Oltre a quelle farmaceutiche occorre tenere conto di quelle degli armamenti, oscenamente beneficate col programma Asap, che consente di investire in ordigni di morte i fondi originariamente destinati alle spese sociali. E di quelle energetiche, che continuano a puntare sulle energie fossili a dispetto del disastro climatico che hanno provocato e che stanno bloccando, grazie alla destra negazionista, che da noi sta al governo, le timide misure a favore delle energie alternative – bloccate anche dalle rigidità di bilancio rilanciate alla grande dopo l’apparente tregua dovuta alla pandemia Covid.

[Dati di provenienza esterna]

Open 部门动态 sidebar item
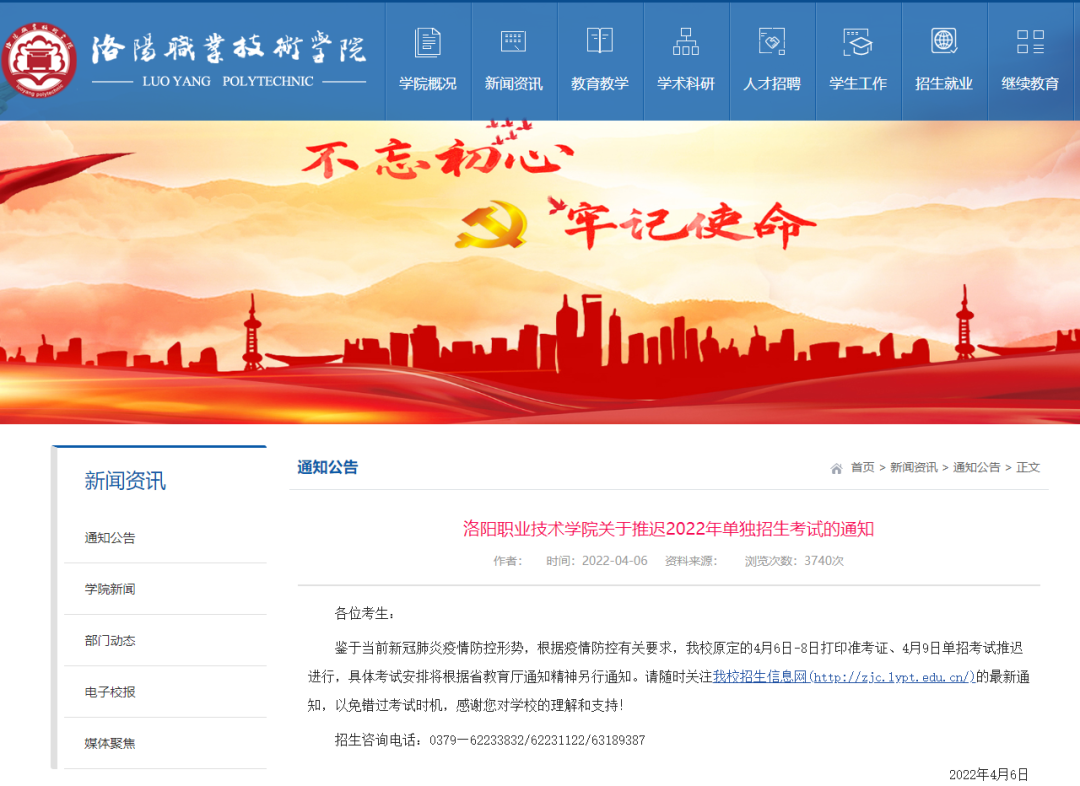The width and height of the screenshot is (1080, 786). tap(110, 640)
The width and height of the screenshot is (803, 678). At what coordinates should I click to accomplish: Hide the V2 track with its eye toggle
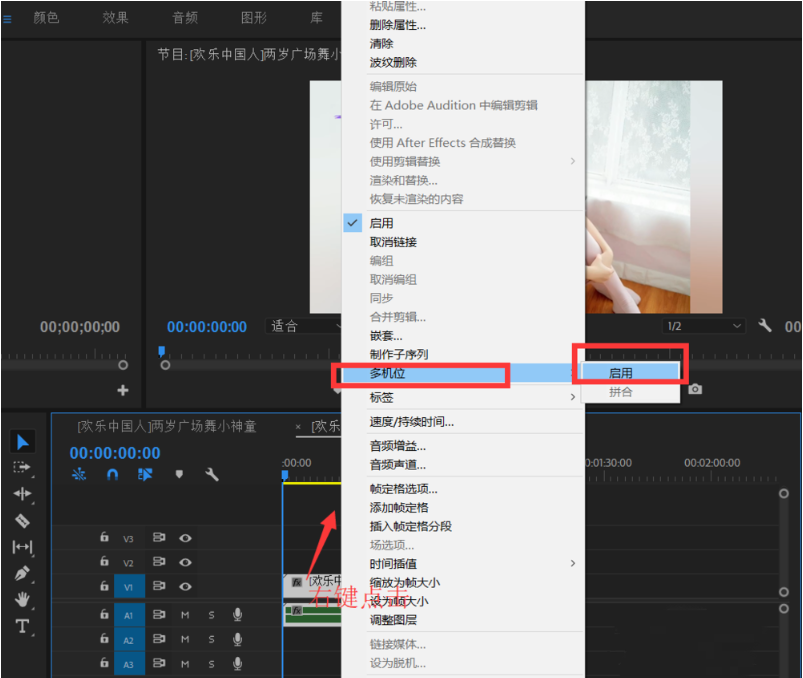[x=185, y=563]
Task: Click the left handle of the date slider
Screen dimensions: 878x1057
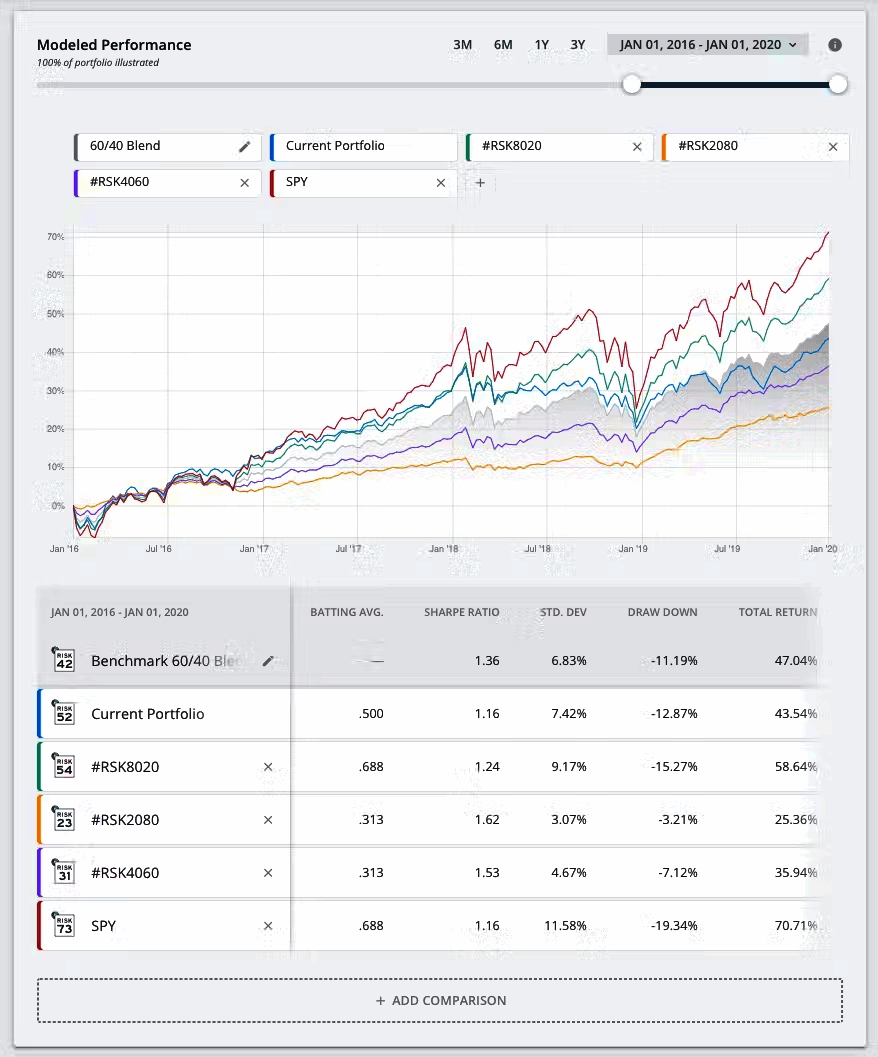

Ma il neoliberismo dell’Unione europea non è per nulla un fatto astratto, esso infatti è strettamente connesso alla collocazione internazionale dell’Unione, che rappresenta un’appendice, sempre più periferica e irrilevante, dell’Occidente in caduta libera. La stessa disperata, sanguinosa e pericolosissima guerra in Ucraina, a ben vedere, va intesa alla stregua di manifestazione evidentissima di tale declino irreversibile e non è per nulla casuale che i Paesi dell’Unione che sono in prima fila nella difesa del verbo neoliberista, che si celano sotto la mistificatoria etichetta di “frugali”, lo siano anche nel rinfocolare le impossibili aspirazioni revansciste dell’Ucraina, in particolare mediante le truffaldine promesse degli armamenti che, secondo loro, dovrebbero determinare il rovesciamento delle sorti della guerra, in primo luogo gli F-16.

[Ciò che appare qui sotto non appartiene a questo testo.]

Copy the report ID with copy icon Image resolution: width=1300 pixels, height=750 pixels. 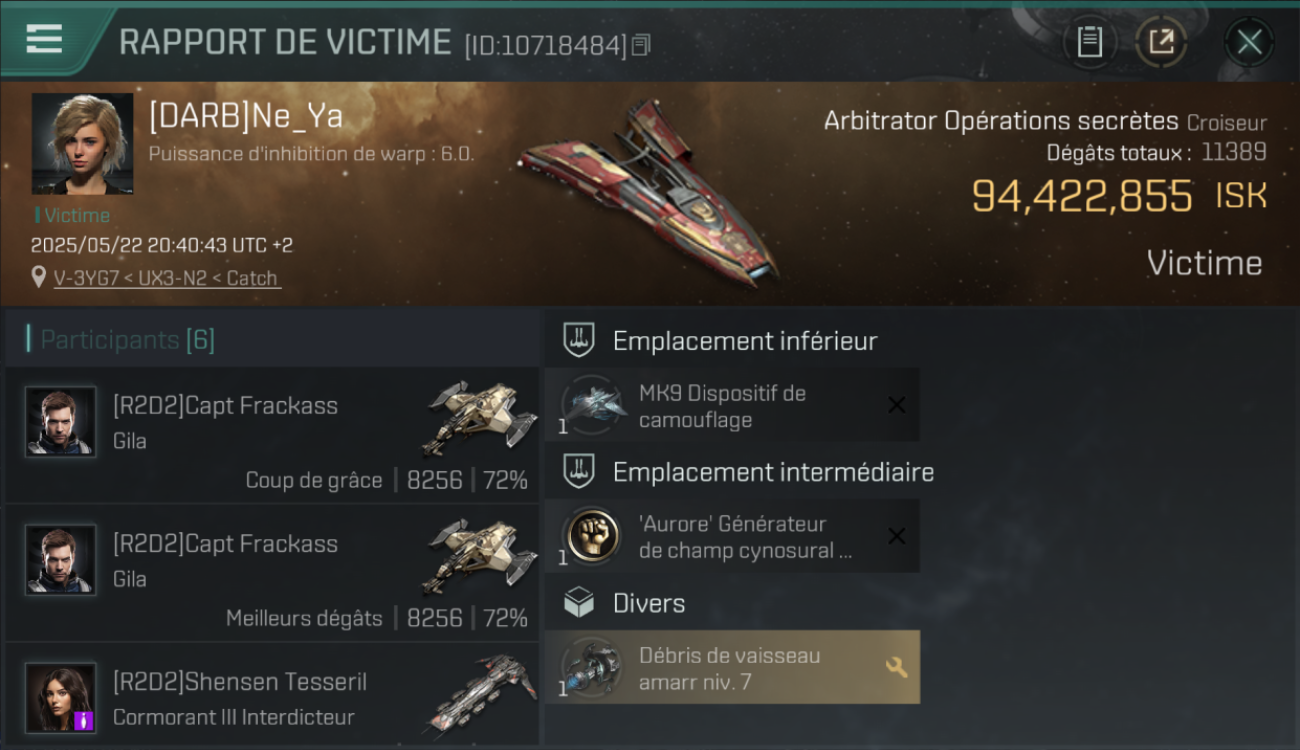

Assumendosi questo ruolo di guerrafondai sulla pelle altrui, degli Ucraini ormai allo stremo – ma anche dei Russi – Danimarca, Olanda, Polonia e, sia pure più che altro a chiacchiere, l’Italia della Meloni hanno deciso di fare fino all’ultimo il gioco sporco per conto degli Stati Uniti, a loro volta sempre più incerti e contraddittori, specie nella prospettiva delle elezioni presidenziali dell’ottobre 2024, le quali, comunque vadano, segneranno l’inevitabile registrazione degli umori popolari contrari alla continuazione dello sperpero delle risorse per continuare l’insensato massacro.

Lontano dal sanguinoso pantano ucraino il mondo sta nel frattempo cambiando a vista d’occhio coll’emergere dei Brics, che si rivelano in grado di attrarre nuovi membri, di natura ed estrazione disparata, ma accomunati dalla consapevolezza della necessità di porre fine all’ordine internazionale di stampo neocoloniale che ha retto i destini del mondo negli ultimi cinque secoli. Nessuna eco significativa pare destare questo sommovimento epocale nell’Europa, troppo attenta a contemplare il proprio ombelico autoincensandosi e proclamando in modo sempre più meccanico e infondato la propria presunta superiorità di “giardino nella giungla”.

Certo, fra i candidati ad essere ammessi tra i Brics c’è anche il regno del rinascimento saudita di renziana memoria, autore in questi giorni di un’efferata strage dei migranti che premevano alle sue frontiere. Ma con quale credibilità può tale strage essere condannata da chi da anni fomenta il respingimento dei migranti con ogni mezzo necessario, alimentando regimi come quello saudita colla fornitura delle armi e in tanti altri modi?

La verità è che il passaggio a un mondo multipolare che si sta concretizzando costituirà un quadro utile e necessario per una migliore trattazione e soluzione dei problemi globali che ci troviamo di fronte, dalle guerre al cambiamento climatico alla stessa questione migratoria. Per recuperare un ruolo significativo in questo nuovo contesto che si va prospettando, si richiede un rovesciamento totale del posizionamento politico dell’Europa e dell’Italia al suo interno e quindi la liquidazione di una classe dominante alla frutta che non ci deve trascinare nella sua inevitabile rovina.